Transcribe the portion of the Potion Craft text below that begins with "Potion Craft received several" and continues through "Annual D.I.C.E. Awards.", keeping every word and punctuation mark unchanged.

Extract provided:
'''

Players create potions by grinding ingredients in a mortar and pestle and mixing them together in a cauldron. These actions plot a course on a map, with potions acquiring certain properties when aligned with specific locations upon the map. The choice of ingredient and the extent to which they are ground and mixed affects the direction of the course. The map is enshrouded, requiring players to use different ingredients to explore and identify new effects. Closer alignment against locations of potion effects create stronger potions, which may be requested by customers or grant players higher sales. Players can also source a limited number of ingredients from a garden for additional resources once a day. Progression in the game spans across ten chapters, each marked by milestones in which players must perform more complex actions such as creating and selling more difficult potions to customers.

== Development and release ==

Potion Craft was created by niceplay games, a Russian independent developer founded by Mikhail Chuprakov. Chuprakov stated that the game was inspired by a "mix of mechanics" adapted from a line of alchemy-themed titles previously published by the developer, and the inclusion of a potion-making minigame in the 2018 role-playing video game Kingdom Come: Deliverance. The game was released on early access on 21 September 2021. The developers announced that Potion Craft had met a successful release on Steam, with the game reportedly selling over 100,000 units and topping the Global Top Sellers chart for the platform over three days. Originally released for Windows and Xbox in December 2022, the developers announced the release of the game for the Nintendo Switch, PlayStation 4 and PlayStation 5 in Spring 2023.

== Reception ==

Potion Craft received a positive reception from critics, with praise directed to the intuitive and in-depth alchemy crafting mechanics. Writing for PC Gamer, Fraser Brown describe the game as a "clever, abstract alchemy sim", writing that it "captures the magic of invention and creation in a way more 'realistic' crafting systems often don't." Jordan Devore of Destructoid described the mechanics as "easy enough to grasp", whilst noting the game features "depth", with "operating (the) shop in a sustainable way" amounting to a "satisfying gameplay loop". Describing the mechanics as "the best crafting system ever concocted", Rachel Watts of Rock Paper Shotgun praised the gameplay as "tactile but never difficult, and takes a wonderful finesse to master...that really captures the art of potion brewing." Jahnathan Haven of CBR described the game's crafting system as "exciting and vivid", writing that the game "gives its players a personal and meaningful relationship with every ingredient and makes sure that players understand the purpose of every crafting step."

Reviewers also highlighted the game's evocative presentation and relaxed tone. Fran Soto of Hardcore Gamer praised the game for its "charming medieval artistry", writing that the game "offers a cozy atmosphere...wood cut visuals mimic the period while creating a fantasy aesthetic". Fraser Brown of PC Gamer praised the attention to detail in the game's animations, writing "simple, playful animation maintains the manuscript aesthetic while slapping a bit more whimsy on top of it, usually to make interacting with your little shop just that bit more satisfying." Describing the game as "calm to play" and "beautifully presented", Robert Purchese of Eurogamer wrote "there's a soft parchmenty feel to everything and a sense of humour running through it." Describing the game as "tactile", Rachel Watts of Rock Paper Shotgun praised the game's sound design, writing "(a) lovely set of details go into the way that everything sounds: the bubbling of the brew as you heat it up, the crunch of a root as you crush it into powder, and the gentle clanking of the mortar and pestle."

=== Accolades ===

Potion Craft received several 'honorable mention' nominations for awards at the 2023 Independent Games Festival, including for 'Excellence in Design' and 'Excellence in Visual Arts'. The game was also nominated for the 'Sit Back and Relax' category at the 2021 and 2023 Steam Awards, and 'Strategy/Simulation Game of the Year' during the 26th Annual D.I.C.E. Awards.

'''

Data to examine:
'''

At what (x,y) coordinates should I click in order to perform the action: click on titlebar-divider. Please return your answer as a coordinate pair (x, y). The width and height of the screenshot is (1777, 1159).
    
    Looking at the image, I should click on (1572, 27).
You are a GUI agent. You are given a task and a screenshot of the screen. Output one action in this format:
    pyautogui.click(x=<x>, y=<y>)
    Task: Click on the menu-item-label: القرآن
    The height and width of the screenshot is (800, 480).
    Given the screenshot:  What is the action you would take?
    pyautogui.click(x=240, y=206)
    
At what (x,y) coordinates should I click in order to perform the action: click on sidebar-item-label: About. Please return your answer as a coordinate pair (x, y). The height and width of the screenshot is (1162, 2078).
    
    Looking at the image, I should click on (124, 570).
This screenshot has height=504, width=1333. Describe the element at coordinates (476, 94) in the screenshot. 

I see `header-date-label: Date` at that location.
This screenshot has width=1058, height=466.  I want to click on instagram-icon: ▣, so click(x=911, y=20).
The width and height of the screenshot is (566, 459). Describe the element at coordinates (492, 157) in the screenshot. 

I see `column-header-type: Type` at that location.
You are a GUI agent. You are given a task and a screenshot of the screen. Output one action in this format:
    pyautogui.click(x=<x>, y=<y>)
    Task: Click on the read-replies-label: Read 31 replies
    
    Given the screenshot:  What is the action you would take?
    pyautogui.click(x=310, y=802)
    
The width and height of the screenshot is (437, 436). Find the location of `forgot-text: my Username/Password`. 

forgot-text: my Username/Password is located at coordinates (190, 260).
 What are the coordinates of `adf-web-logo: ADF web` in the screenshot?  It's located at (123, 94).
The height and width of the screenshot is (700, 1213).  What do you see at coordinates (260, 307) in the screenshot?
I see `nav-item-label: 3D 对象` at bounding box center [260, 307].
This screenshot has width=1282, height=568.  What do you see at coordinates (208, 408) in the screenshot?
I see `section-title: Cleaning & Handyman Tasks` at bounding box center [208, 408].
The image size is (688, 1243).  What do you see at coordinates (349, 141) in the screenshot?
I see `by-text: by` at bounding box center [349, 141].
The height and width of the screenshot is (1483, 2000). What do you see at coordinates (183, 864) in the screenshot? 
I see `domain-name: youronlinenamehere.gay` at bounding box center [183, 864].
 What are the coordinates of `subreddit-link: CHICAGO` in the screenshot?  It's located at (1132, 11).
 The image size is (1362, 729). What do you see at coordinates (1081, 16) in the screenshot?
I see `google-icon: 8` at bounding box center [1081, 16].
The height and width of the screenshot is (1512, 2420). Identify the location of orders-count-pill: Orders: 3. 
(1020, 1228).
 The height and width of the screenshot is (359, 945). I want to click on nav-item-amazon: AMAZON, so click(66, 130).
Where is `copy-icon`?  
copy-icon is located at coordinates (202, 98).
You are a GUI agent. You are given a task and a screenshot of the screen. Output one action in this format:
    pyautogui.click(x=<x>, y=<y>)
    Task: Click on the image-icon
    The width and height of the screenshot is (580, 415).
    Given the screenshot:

'''

Result below:
Potion Craft received several 'honorable mention' nominations for awards at the 2023 Independent Games Festival, including for 'Excellence in Design' and 'Excellence in Visual Arts'. The game was also nominated for the 'Sit Back and Relax' category at the 2021 and 2023 Steam Awards, and 'Strategy/Simulation Game of the Year' during the 26th Annual D.I.C.E. Awards.